La mención del factor azar nos hace recordar que los avances tecnológicos no han podido desvirtuar la condición esencialmente contingente de los seres humanos. Cerrada la fábrica, el trabajador es súbitamente arrojado a una situación de contingencia y desamparo en la que de nada le vale haberse forjado esa naturaleza repetitiva, que se presenta a sí misma en clave de eficiencia productiva y cuyo paroxismo sirve de base para el humor chaplinesco. Quizá aquí encontremos una explicación para algunas de nuestras angustias contemporáneas. De manera espontánea me viene a la mente el fin del segundo milenio y el temor que gran parte de la humanidad experimentó hacia la supuesta amenaza del Y2K. Esto podría invitarnos a concluir que en la medida en que aumenta nuestra dependencia de la tecnología, también aumenta la entidad y la magnitud de nuestros miedos. Tenemos la conciencia de que en cualquier momento ésta puede fallar para no sólo dejarnos la misma sensación de fastidio e inutilidad que sin duda creaba en el trabajador la persistente servilleta automática, sino incluso para arrojarnos al caos o a la barbarie. No es casual que la literatura y el cine hayan asociado con eventuales anomalías o fallas de la tecnología algunas de sus tramas más escatológicas.

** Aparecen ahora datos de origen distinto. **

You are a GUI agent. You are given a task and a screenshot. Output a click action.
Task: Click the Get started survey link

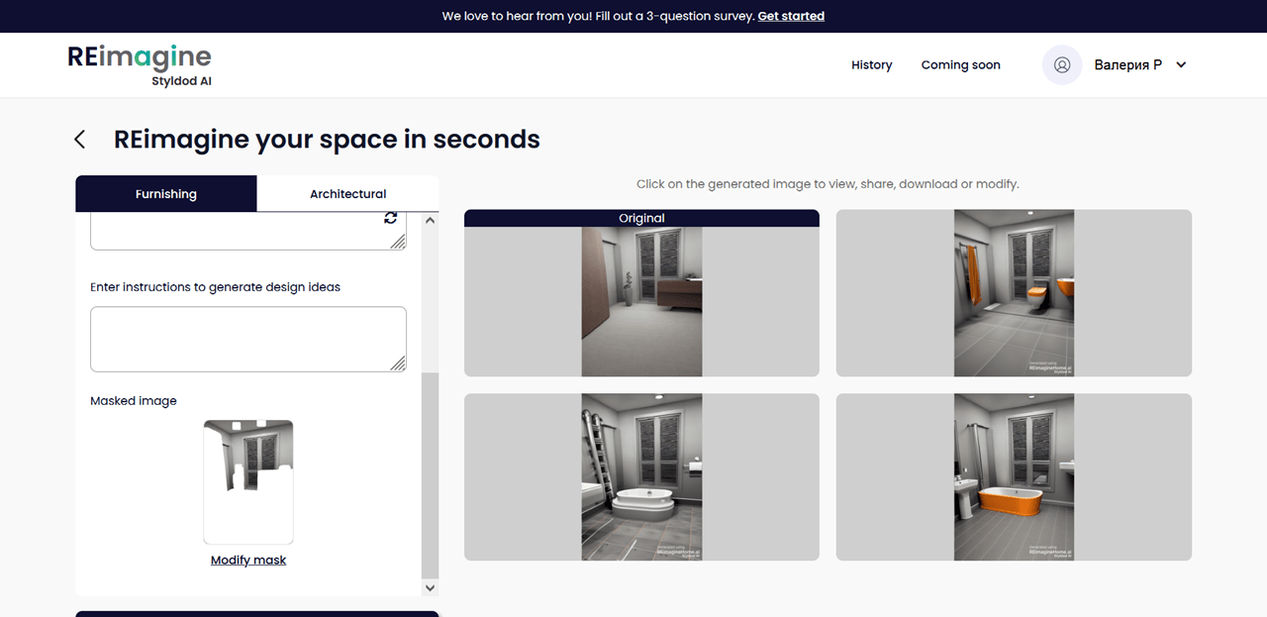click(791, 16)
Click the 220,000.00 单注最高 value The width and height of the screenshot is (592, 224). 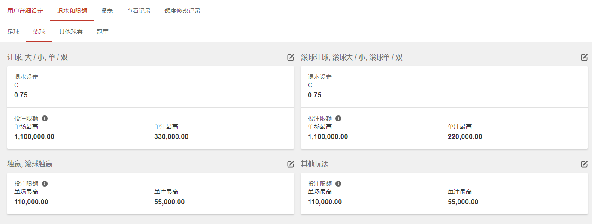465,137
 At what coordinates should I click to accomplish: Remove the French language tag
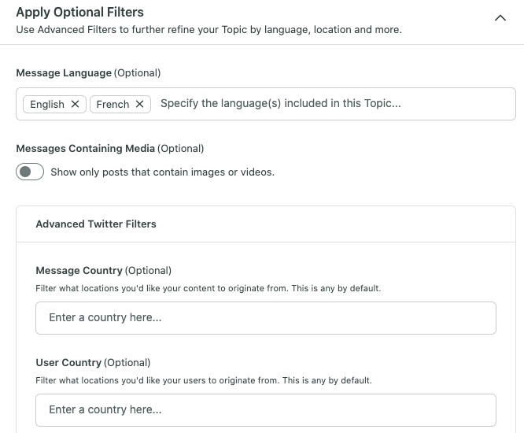[140, 104]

Sin embargo, y por brumoso que el panorama pueda presentarse, pareciera que afortunadamente la humanidad no deja de contar con el ingenio personal como recurso al que apelar. La creatividad, ese rasgo de la personalidad humana emparentada la razón pero de manera alguna limitada por ella, es capaz de producir alternativas inusitadas, pero no por ello menos eficaces. De alguna manera la suerte del trabajador comienza a mejorar cuando se encuentra con la "huérfana" (rol interpretado por Paulette Goddard), un simpático personaje que hace uso de su ingenio y chispa personales para hacerse de una vida, y que se resiste a renunciar a su libertad y a ser moldeada por las opresivas instituciones que buscan atraparla. A partir de ese momento la existencia del trabajador se hace, si no más fácil, al menos más reconfortada. En la parte final de la película la huérfana y el trabajador parecen haber solucionado sus vidas gracias a sus habilidades histriónicas (ella consigue un trabajo como bailarina y él descubre sus dotes de comediante con ocasión del estrepitoso fracaso de su tentativa por hacerse camarero). El hecho de que este oasis momentáneo se vea abruptamente interrumpido por la intervención de las autoridades que pretenden recluir a la huérfana en un orfelinato, no opaca lo que podría ser una especie de metáfora esencial: el arte (escénico en este caso, pero bien podría tratarse de otro) puede ser una salvación para los seres humanos pues las peculiaridades del gozo creativo no sólo nos consuelan, sino que también engrandecen el alma individual. Finalmente el trabajador y la huérfana deciden huir y la película termina bien, como las comedias griegas más ortodoxas antes de que Aristófanes desvirtuara el sentido original del término. El trabajador no regresa a su antigua fábrica, a pesar de que ésta había sido reabierta, sino que opta por una vida más incierta, pero quizá también más personal y humana.
A pesar de los años transcurridos, Tiempos modernos se nos presenta como una obra llamada a despertar las conciencias cada vez más dormidas del presente. O al menos a hacernos recordar que tras la aplastante medianía de la vida hecha en serie subyace el indudable milagro que representa el poder creador latente en cada individualidad.